American students jailed for life for murder of police officer in Rome

Watch: Italian prosecutor seeks life for US accused

Two American students have been sentenced to life in prison by a Rome court for the murder of Italian police officer Mario Cerciello Rega.

After almost 13 hour of deliberation, a jury convicted Finnegan Lee Elder, 21, and Gabriel Natale-Hjorth, 20, of murdering Cerciello Rega, who had only just returned to duty after his honeymoon when he was stabbed to death, aged 35, on a street in central Rome in July 2019.

A state funeral was held for the officer, who prosecutor Maria Sabina Calabretta said was killed in a “disproportionate and deadly attack”.

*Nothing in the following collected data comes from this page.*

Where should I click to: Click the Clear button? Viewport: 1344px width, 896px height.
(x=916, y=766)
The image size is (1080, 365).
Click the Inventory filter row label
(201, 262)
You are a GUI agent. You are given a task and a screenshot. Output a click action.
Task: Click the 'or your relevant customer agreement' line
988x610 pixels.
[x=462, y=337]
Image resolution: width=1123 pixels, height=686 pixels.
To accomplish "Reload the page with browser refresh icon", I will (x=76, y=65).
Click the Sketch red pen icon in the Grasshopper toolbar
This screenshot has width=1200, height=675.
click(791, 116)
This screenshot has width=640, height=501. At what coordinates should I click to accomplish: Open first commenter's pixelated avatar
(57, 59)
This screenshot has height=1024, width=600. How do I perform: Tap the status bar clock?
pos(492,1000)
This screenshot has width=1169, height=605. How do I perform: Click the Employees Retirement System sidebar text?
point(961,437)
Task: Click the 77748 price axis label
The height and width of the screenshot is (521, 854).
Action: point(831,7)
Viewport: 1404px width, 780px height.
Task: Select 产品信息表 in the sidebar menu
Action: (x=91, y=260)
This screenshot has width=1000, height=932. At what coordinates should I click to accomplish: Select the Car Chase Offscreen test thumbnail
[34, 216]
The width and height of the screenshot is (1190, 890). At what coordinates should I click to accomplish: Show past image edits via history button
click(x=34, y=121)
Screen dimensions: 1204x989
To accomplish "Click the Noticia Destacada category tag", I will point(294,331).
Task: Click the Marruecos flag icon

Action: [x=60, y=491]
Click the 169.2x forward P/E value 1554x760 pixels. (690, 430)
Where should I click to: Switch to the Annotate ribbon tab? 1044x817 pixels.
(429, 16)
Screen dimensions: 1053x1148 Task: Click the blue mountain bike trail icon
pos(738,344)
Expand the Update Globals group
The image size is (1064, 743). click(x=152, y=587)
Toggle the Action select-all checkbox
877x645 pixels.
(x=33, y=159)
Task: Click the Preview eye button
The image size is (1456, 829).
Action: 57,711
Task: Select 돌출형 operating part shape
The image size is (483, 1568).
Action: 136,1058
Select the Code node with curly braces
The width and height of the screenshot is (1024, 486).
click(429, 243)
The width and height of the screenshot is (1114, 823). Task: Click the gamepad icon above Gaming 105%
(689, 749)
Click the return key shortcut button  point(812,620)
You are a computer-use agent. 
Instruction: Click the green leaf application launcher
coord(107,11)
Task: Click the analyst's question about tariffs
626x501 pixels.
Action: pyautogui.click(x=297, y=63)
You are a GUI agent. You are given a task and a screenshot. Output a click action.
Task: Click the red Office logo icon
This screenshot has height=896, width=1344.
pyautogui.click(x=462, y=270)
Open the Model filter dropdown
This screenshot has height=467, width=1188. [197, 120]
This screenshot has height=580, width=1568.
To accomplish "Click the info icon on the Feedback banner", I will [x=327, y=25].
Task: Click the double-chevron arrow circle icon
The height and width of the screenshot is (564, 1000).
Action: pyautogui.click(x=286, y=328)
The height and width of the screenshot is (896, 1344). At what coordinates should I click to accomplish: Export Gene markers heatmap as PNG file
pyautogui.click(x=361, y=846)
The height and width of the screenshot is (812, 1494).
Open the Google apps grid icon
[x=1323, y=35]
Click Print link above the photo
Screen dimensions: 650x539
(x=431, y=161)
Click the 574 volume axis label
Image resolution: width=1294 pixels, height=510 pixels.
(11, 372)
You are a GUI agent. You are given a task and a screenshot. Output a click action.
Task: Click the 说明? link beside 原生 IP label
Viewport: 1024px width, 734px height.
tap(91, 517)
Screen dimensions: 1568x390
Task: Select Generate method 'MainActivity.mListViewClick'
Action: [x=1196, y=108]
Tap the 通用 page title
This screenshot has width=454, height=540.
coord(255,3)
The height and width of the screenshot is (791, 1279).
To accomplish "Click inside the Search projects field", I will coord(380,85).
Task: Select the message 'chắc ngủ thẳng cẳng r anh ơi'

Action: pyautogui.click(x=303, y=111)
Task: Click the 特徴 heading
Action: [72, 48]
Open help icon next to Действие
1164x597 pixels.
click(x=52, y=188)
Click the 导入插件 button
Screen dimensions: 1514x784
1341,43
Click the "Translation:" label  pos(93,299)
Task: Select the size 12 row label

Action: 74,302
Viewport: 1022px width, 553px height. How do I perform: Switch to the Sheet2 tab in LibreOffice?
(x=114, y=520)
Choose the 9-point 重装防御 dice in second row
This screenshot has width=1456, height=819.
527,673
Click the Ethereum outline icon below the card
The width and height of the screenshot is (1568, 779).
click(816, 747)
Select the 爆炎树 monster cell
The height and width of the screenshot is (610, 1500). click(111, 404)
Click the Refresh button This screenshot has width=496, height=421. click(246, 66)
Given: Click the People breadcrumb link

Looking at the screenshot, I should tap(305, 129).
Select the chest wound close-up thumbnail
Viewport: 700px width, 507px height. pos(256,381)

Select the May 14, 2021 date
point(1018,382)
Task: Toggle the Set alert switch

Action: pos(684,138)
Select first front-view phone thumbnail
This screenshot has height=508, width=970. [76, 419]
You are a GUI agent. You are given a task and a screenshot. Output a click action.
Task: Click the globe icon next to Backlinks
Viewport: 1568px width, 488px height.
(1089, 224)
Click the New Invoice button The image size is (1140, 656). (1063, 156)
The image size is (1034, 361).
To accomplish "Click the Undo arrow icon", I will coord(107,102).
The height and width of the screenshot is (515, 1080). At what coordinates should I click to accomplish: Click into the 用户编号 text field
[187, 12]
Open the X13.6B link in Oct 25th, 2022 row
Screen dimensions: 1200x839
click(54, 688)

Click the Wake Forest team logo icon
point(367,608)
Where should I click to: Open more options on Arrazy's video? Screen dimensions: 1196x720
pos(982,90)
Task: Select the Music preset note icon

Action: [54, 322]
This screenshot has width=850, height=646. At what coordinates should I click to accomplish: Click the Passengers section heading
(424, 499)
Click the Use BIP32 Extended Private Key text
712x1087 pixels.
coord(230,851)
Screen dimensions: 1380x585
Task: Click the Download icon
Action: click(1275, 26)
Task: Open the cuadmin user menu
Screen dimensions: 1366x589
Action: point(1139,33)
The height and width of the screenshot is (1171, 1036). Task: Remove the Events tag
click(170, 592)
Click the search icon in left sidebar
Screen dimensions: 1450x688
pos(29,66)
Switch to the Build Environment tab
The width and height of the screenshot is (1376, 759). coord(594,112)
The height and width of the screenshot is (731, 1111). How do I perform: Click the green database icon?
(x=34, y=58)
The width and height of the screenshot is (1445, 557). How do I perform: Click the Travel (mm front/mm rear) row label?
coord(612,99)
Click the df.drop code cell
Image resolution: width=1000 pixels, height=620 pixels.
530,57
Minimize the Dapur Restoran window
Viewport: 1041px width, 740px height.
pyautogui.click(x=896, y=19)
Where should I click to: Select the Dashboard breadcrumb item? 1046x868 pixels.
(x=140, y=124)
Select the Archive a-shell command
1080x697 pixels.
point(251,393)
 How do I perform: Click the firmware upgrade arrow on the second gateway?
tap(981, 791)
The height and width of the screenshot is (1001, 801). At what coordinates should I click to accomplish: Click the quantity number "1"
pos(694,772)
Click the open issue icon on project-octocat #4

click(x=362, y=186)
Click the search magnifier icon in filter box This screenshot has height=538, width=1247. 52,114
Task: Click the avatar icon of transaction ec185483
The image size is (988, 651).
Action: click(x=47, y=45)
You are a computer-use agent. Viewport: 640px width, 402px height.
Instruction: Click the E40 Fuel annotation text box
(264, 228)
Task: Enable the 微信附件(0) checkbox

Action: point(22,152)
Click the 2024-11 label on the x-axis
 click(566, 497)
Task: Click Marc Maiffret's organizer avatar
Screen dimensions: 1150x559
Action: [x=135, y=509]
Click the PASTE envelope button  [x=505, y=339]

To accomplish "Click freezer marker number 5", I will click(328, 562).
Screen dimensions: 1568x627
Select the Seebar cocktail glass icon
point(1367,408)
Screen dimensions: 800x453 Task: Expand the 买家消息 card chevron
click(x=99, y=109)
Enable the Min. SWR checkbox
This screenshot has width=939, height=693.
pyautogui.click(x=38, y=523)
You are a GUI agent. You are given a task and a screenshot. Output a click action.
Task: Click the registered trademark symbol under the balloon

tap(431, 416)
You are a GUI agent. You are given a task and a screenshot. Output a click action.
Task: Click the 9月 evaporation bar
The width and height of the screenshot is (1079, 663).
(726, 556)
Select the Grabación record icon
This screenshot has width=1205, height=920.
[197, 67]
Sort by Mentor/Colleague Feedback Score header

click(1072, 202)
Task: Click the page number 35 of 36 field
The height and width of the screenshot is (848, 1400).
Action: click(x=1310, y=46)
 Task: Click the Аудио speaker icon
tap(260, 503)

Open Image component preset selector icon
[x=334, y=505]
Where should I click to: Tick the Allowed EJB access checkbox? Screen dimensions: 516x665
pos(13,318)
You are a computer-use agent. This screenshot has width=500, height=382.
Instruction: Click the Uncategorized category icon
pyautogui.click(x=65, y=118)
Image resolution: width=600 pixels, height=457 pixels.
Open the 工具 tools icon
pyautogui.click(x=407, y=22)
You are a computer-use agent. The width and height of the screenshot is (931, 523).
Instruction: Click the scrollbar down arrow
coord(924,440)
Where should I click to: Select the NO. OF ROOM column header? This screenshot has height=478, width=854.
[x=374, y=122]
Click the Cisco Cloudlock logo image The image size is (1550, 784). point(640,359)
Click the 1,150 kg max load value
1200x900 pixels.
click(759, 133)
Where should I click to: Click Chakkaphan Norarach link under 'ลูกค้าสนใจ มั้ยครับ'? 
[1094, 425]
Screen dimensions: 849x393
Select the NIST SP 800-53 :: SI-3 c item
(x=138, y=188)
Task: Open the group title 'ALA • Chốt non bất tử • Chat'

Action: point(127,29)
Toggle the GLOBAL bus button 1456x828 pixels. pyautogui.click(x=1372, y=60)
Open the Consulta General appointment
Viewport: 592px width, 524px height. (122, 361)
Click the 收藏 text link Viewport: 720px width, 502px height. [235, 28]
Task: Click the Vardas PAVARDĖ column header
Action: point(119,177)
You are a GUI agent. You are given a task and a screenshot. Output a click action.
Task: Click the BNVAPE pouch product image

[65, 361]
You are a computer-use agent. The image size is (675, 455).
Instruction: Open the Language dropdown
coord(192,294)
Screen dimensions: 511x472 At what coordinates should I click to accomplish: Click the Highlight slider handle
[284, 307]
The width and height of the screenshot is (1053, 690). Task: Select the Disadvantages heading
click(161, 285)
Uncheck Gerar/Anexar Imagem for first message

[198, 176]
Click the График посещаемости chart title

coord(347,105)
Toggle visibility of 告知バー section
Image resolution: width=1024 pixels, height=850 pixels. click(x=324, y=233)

Elder looked stunned when the verdict was read out on Wednesday night.

During a brief court appearance earlier on Wednesday, Elder told his lawyer “I’m stressed” before kissing a crucifix he wears on a neck chain and pointing it towards the sky. Elder’s parents were in court, as was Natale-Hjorth’s uncle.

Photograph: Gregorio Borgia/AP
Photograph: Gregorio Borgia/AP

Cerciello Rega’s widow, Rosa Maria Esilio, broke down in tears in court after hearing the verdict.

“Notwithstanding the fact that there is a dead man who deserves all the pity, the fact that two people are going to prison is not a reason for anyone to rejoice,” Franco Coppi, Esilio’s lawyer, told Rai news. “They are human beings who, although deserve punishment, also suffer.”

Natale-Hjorth was visiting Italian relatives near Rome when he met up with Elder, who was travelling through Europe, on 26 July 2019.

Cerciello Rega was stabbed 11 times and his colleague, Andrea Varriale, was injured after the officers, both in plainclothes and without their service pistols, confronted Elder and Natale-Hjorth in the Prati district of Rome while investigating a bag snatch.

Elder, who had travelled to Italy with an 18cm (7in) combat knife in his suitcase, and Natale-Hjorth said they mistook the officers for criminals out to get them and had acted in self-defence.

Earlier in the evening, the students had contacted a middleman to buy cocaine in Trastevere, a popular nightlife area.

Finnegan Lee Elder – he appeared stunned when the verdict was read out.
Finnegan Lee Elder appeared stunned by the verdict. Photograph: Guglielmo Mangiapane/AFP/Getty Images

The middleman took them to a drug dealer, who charged them €80 (£70) for “cocaine” that was, in fact, aspirin.

In retaliation, they took the middleman’s bag, containing his mobile phone, and fled before allegedly demanding a cash ransom and cocaine to return the bag.

The middleman arranged to meet the pair in the Prati district. He had also contacted the police to report the theft, and the two officers went to the site.

The students fled the scene and the next day were traced to a hotel, where police found the knife used to kill Cerciello Rega.

Elder admitted repeatedly stabbing Cerciello Rega, but said he and Natale-Hjorth were suddenly confronted by the men, who they thought were drug dealers.

Calabretta called for the pair to be given life sentences. “Life imprisonment is not a trophy to be exhibited but a just penalty … in the face of such tragic facts, nobody wins and nobody loses,” she said in her rebuttal to defence arguments in late April.

Calabretta dismissed defence arguments that Elder’s constant fear of attack, the result of a history of psychiatric problems, had led him to kill Cerciello Rega after mistaking him and Varriale for criminals.

Varriale testified that the two officers approached the young men on the street from the front and showed their badges, although Cerciello Rega’s was never found.